A crackdown on drug dealing in Orkney has suffered a setback after the handler for a new sniffer dog being introduced on the islands got hurt.
Ironically Whisky’s handler twisted his knee while running to pass his police supervised medical.
The service cannot start unless he passes the examination.
The 50-year-old man, who is not being named until he successfully completes his medical for the £27,000-a-year job, is now undergoing physio.
Andrew Drever, Orkney Drugs Dog chairman, admitted: “It is very frustrating.
“We were all ready to go this month and the chap goes and twists his knee on a training run to pass his police medical.
“You couldn’t make it up. We will now have to wait until he’s ready to pass the medical – which we think will be at the end of the year.
“I guess the only people who will be happy about this are the drug dealers, but Whisky will prove his worth once he gets going, I’m sure.”
Last month, Orkney’s new drugs dog made his first swoop even before he officially started.
Whisky was brought to Orkney for a two-day introduction to meet the community with his current handler PC Matthew Watson. He has agreed to keep Whisky while his new handler recovers.
But Whisky was involved in “enforcement activity” during his visit to the island – and a search of two properties at Andersquoy in Kirkwall resulted in herbal cannabis valued at approximately £300 being recovered.
The arrival of a permanent sniffer dog comes after a massive fundraising drive by anti-drugs campaigners.

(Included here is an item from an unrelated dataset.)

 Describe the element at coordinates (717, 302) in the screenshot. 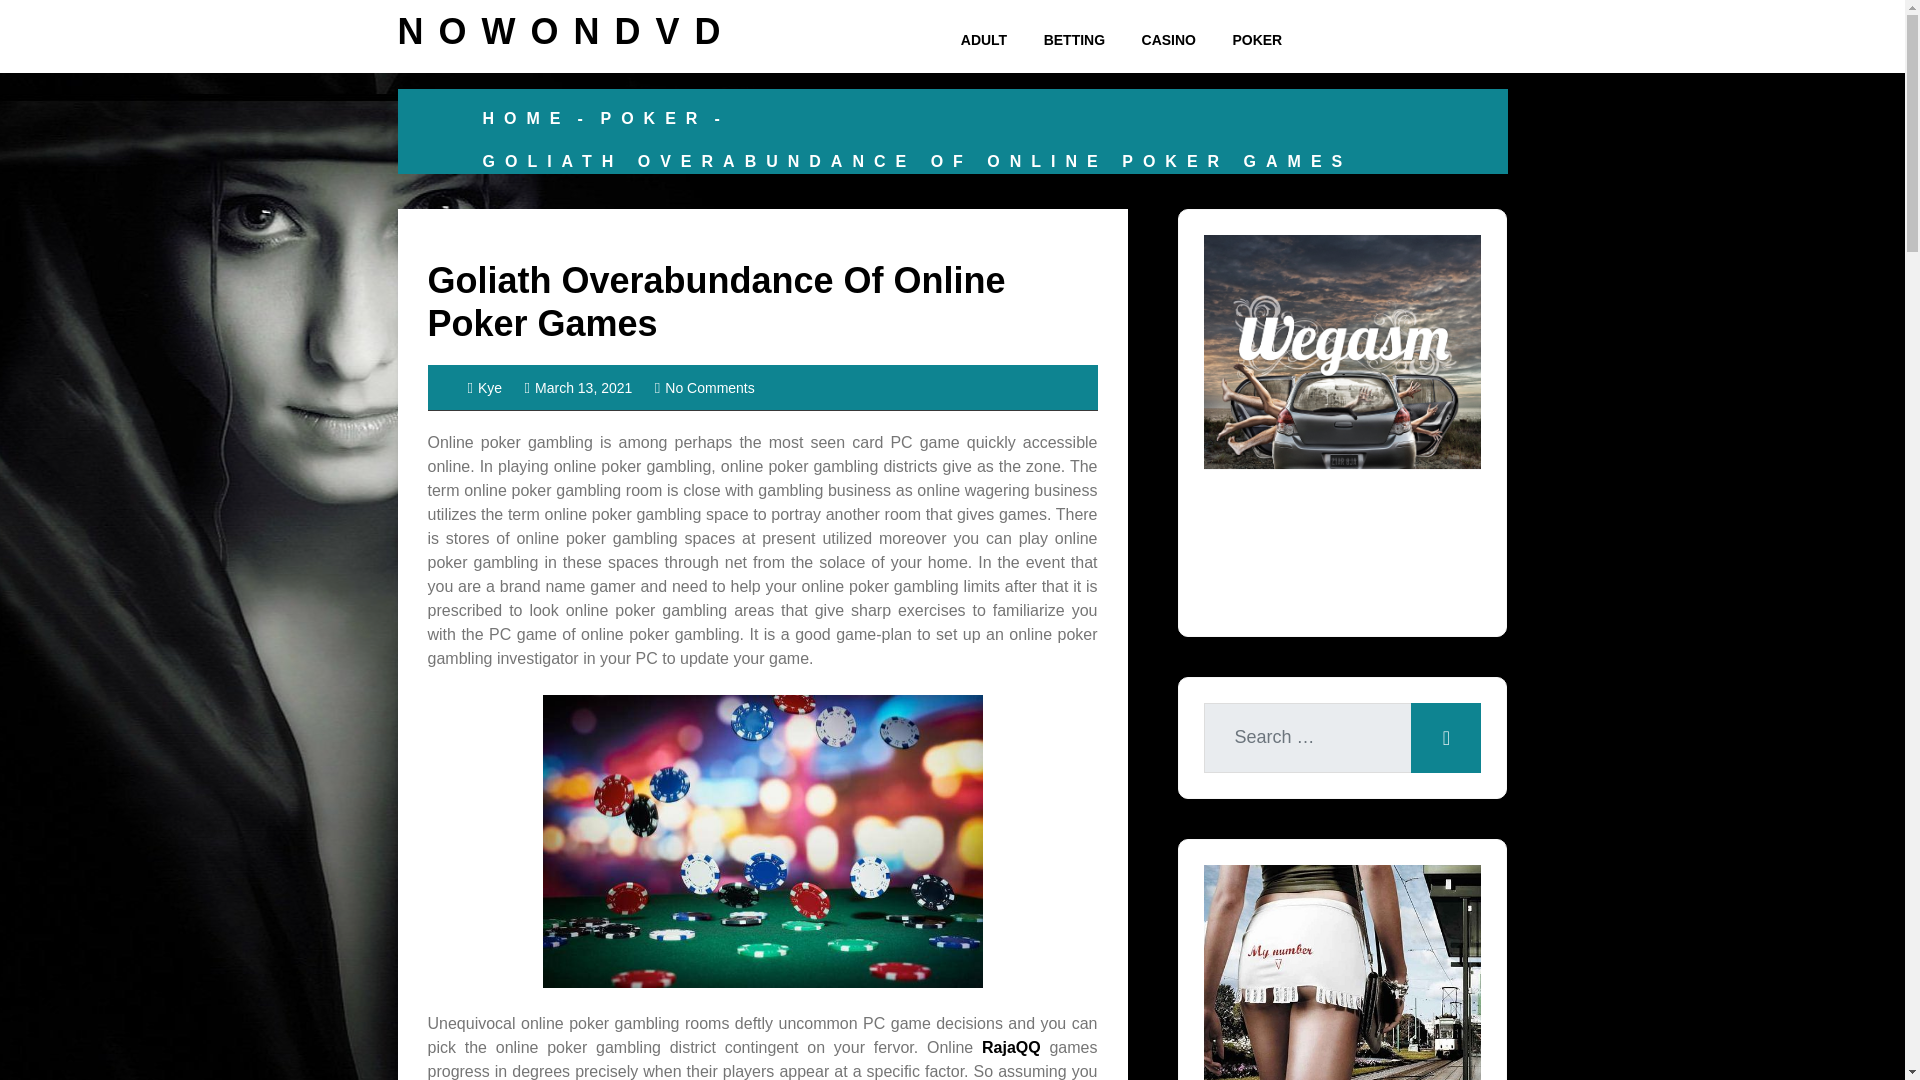

I see `Goliath Overabundance Of Online Poker Games` at that location.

The charity set up to raise the cash has now reached its initial funding target of around £105,000.
Whisky, a fully-trained golden Labrador, has been enlisted from Police Scotland as Inverness-based PC Watson is retiring.
The move comes amid growing concerns about drug misuse on the islands.
Mr Drever said: “The drugs problem here has been growing over the last 10 years and, while it is not as bad as some other areas, we want to nip it in the bud.
“There has also been a move from soft drugs to hard drugs here.”
The sniffer dog move comes after Orkney saw a near doubling of drug possessions.
In 2016/17 there were just 29 – last year there were 50. Supplying drugs offences went from two to four.
In May last year, class A & B drugs worth almost £30,000 were recovered during intelligence-led operations in Kirkwall and Stromness.